Police Captain Robbins of Homicide is also a returning character, though here played by Johnny Carpenter and by Harvey B Dunn in Bride of the Monster.
Also in the cast are Duke Moore as Lieutenant Daniel Bradford, Paul Marco as Kelton, Johnny Carpenter as Captain Robbins, Valda Hansen as the bogus White Ghost, Jeannie Stevens, Don Nagel, Bud Osborne, Harvey B Dunn, Margaret Mason, Clay Stone, Marcelle Hemphill, Tom Mason, James La Maida, Anthony Cardoza and Edward D Wood Jr.
It is also known as Revenge of the Dead.
The film was shot between April 1958 and May 1958. It had a preview screening in 1959 at the Vista Theatre in Hollywood but Wood felt it needed further editing, though he was unable to make the changes since he could not afford to pay the lab to develop the film and ownership remained in the lab’s control.
It was not till 1983, with both Wood and Criswell dead, that Kansas City film fan/ entrepreneur Wade Williams located the film, paid the 24-year-old lab bill, claimed full ownership of the film, and gave it its first home video release on VHS in 1984. So the movie was finally released and the VHS release was the film’s world premiere, straight to video!
It is followed by The Sinister Urge (1960).
The cast are Kenne Duncan as Dr Karl Acula, Duke Moore as Lieutenant Dan Bradford, Tor Johnson as Lobo, Valda Hansen as Sheila the White Ghost, Johnny Carpenter (credited as John Carpenter) as Captain Robbins, Paul Marco as Patrolman Kelton, Don Nagel as Sgt Crandall, Bud Osborne as Mr Darmoor, Jeannie Stevens as The Black Ghost/ Mannequin, Harvey B Dunn as Henry Edwards, Margaret Mason as Martha Edwards, Criswell as himself, and Tom Mason as undead man in coffin.
Ed Wood and Conrad Brook also appear in stock footage from Wood’s unfinished Hellborn as Men in Fight sequence.

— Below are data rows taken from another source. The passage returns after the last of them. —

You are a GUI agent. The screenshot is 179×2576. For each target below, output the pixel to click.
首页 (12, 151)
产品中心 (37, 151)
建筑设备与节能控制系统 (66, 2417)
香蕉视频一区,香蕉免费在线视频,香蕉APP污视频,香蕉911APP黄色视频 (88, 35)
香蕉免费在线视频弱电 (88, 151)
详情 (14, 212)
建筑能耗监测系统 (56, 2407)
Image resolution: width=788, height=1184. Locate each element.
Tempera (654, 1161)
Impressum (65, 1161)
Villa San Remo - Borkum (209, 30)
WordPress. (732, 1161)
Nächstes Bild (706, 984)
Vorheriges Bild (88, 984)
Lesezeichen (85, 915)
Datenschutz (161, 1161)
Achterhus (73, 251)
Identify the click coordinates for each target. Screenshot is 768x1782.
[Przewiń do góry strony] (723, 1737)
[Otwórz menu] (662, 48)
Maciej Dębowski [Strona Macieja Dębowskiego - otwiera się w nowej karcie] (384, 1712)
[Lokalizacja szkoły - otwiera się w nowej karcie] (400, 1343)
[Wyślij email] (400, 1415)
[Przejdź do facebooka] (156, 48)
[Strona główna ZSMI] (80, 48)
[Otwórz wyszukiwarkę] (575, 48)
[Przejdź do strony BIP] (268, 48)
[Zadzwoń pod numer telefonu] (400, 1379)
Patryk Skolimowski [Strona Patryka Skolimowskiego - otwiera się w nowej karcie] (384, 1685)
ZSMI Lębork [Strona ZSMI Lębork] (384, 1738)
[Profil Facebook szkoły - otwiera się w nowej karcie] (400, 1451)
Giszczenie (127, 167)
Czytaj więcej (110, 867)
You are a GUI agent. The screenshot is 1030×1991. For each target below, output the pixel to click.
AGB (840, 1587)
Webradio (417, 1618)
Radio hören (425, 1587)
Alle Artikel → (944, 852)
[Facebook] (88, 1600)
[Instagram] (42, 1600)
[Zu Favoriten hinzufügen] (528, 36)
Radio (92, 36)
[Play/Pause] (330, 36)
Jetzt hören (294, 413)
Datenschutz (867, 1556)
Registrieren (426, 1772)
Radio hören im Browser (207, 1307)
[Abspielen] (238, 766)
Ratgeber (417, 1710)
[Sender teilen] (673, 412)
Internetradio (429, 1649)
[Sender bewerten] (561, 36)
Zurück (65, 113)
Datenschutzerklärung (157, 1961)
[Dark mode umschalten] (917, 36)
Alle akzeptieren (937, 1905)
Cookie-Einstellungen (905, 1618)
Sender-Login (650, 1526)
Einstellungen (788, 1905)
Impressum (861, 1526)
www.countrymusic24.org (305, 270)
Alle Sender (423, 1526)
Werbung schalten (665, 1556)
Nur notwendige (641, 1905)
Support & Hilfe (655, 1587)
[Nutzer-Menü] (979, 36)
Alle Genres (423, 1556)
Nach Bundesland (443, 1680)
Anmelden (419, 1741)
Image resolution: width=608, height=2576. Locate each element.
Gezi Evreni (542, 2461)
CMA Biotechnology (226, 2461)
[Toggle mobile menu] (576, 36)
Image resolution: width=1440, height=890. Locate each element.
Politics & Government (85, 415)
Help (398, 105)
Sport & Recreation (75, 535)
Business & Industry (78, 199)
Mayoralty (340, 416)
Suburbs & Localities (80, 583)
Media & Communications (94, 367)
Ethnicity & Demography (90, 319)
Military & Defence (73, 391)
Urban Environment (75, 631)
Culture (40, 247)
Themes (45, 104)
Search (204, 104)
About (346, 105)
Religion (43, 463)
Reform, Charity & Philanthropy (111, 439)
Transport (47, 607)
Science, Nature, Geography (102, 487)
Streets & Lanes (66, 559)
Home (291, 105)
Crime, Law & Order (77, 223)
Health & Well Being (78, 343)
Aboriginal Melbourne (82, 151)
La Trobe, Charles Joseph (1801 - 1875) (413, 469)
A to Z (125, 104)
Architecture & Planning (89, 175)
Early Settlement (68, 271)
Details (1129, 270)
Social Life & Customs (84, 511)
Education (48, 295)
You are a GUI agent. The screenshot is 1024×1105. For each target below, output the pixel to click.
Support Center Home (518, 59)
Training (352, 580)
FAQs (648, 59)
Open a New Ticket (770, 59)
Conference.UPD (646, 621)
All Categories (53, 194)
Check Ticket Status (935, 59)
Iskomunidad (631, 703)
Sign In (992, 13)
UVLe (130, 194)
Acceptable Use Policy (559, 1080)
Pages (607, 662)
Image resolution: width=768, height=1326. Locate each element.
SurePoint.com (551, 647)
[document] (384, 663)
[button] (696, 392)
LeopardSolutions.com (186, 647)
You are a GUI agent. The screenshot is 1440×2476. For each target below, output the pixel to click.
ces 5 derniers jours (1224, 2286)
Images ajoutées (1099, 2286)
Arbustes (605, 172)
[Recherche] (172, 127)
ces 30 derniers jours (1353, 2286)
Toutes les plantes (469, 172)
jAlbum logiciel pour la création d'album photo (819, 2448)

Tom Mason, who doubled for Bela Lugosi in Plan 9 From Outer Space, appears as one of the undead, while his wife Margaret Mason plays Martha Edwards, the woman in the car frightened by the White Ghost.
Johnny Carpenter plays Captain Robbins, a police officer who gets involved in the investigation of the strange occurrences at Dr Acula’s haunted house, trying to uncover the truth behind the phony spiritualist’s activities and the supernatural events.
Johnny Carpenter (sometimes credited as John Carpenter) was born on June 25, 1914 in Dardanelle, Arkansas. He was known for The Lawless Rider (1954), Outlaw Treasure (1955) and Son of the Renegade (1953). He died on February 27, 2003 in Burbank, California.